The privately funded Wisconsin study focused on three commonly used farm chemicals: aldicarb, an insecticide; atrazine, a herbicide; and nitrate, a chemical fertilizer. All three are in wide use worldwide and are the most ubiquitous contaminants of groundwater in the United States.

In the series of experiments, when mice were given drinking water laced with combinations of pesticides and nitrate, they exhibited altered immune, endocrine and nervous system functions. Those changes, according to Porter, occurred at concentrations currently found in groundwater.

Effects were most noticeable when a single pesticide was combined with nitrate fertilizer. This was true for herbicide as well as insecticide, said Porter, and chips away at the notion that herbicides have no significant influence on animals.

“Herbicides can have neurological impacts and hormonal impacts and immune impacts,” he said. “They are not the harmless chemicals they are sometimes portrayed to be. They can be every bit as biologically active as insecticides or fungicides.”

The apparent influence of pesticide and fertilizer mixtures on the endocrine system — the system of glands such as the thyroid that secrete hormones into the bloodstream — may have a cascade effect, spilling over to the immune system and affecting fetal brain development.

“Thyroid disruption in humans has multiple consequences,” Porter said.

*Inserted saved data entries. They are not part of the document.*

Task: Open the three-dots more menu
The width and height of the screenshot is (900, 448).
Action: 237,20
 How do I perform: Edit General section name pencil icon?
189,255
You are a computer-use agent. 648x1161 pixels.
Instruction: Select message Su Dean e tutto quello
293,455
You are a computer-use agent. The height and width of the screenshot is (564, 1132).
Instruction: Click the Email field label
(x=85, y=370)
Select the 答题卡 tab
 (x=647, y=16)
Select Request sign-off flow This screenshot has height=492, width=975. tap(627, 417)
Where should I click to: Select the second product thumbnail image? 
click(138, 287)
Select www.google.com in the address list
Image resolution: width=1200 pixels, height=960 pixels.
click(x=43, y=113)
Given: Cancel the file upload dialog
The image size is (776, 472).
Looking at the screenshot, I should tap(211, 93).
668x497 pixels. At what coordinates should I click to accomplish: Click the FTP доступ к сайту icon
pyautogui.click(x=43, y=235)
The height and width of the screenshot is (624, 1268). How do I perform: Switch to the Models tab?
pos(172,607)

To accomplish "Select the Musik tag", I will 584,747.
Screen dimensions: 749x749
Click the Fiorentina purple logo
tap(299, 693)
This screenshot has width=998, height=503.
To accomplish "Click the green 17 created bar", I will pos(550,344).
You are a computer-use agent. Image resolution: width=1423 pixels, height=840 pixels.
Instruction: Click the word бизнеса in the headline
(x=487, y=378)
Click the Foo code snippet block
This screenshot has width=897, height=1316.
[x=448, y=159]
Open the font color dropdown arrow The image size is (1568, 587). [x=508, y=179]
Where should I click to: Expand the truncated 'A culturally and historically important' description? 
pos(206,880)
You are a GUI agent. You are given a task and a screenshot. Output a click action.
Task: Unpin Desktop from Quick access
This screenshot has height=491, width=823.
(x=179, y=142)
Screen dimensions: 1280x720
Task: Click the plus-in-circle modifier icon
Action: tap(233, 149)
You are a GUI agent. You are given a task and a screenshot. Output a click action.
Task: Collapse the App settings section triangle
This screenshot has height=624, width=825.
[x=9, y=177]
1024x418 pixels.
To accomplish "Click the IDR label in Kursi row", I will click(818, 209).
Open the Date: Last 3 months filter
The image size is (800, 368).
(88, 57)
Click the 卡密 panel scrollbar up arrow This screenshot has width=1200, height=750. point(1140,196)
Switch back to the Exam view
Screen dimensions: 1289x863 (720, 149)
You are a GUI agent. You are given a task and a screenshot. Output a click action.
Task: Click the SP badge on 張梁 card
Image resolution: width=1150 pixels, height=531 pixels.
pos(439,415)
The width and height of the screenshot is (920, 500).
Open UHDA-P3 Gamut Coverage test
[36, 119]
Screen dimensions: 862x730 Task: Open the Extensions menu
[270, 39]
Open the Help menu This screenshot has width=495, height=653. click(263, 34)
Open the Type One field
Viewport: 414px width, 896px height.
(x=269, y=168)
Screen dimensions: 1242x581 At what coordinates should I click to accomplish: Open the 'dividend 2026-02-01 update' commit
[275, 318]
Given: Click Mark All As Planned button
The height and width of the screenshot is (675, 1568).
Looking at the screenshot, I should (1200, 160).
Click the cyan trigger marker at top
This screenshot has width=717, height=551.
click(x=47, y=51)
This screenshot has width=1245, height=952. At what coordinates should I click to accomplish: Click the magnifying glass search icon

Some of these include effects on brain development, level of irritability, sensitivity to stimuli, ability or motivation to learn, and altered immune function.

A curious finding of the study is that animals may be more vulnerable to the influence of such chemicals depending on the time of year: “Our current working hypothesis is that animals are seasonally vulnerable because of subtle modulation of natural seasonal variation in hormone levels,” according to Porter. “For example, thyroid hormone level varies seasonally and we have now shown that two different chemical mixtures will modulate thyroid hormone levels.”

The new study, Porter contends, adds to a growing body of evidence that current testing methods required for the registration and use of chemical pesticides are fundamentally flawed. In addition to a lack of testing of combinations of chemical compounds, Porter said there is a narrow focus on looking principally for carcinogenic effects or obvious cell mutations.

Neurological, immune and endocrine tests for pesticides have been mandated by federal law for almost three years, but there has been no enforcement of these laws, Porter said.

“Toxicological testing so far has been extremely limited in scope and focused on mechanisms that require extensive mutations or cell damage to show any effects. They do not adequately assess the potential for biological effects under real world exposure scenarios.”

Co-authors of the paper include James W. Jaeger of the UW–Madison Department of Zoology, and Ian H. Carlson of the Endocrinology Laboratory, University of Wisconsin Hospital.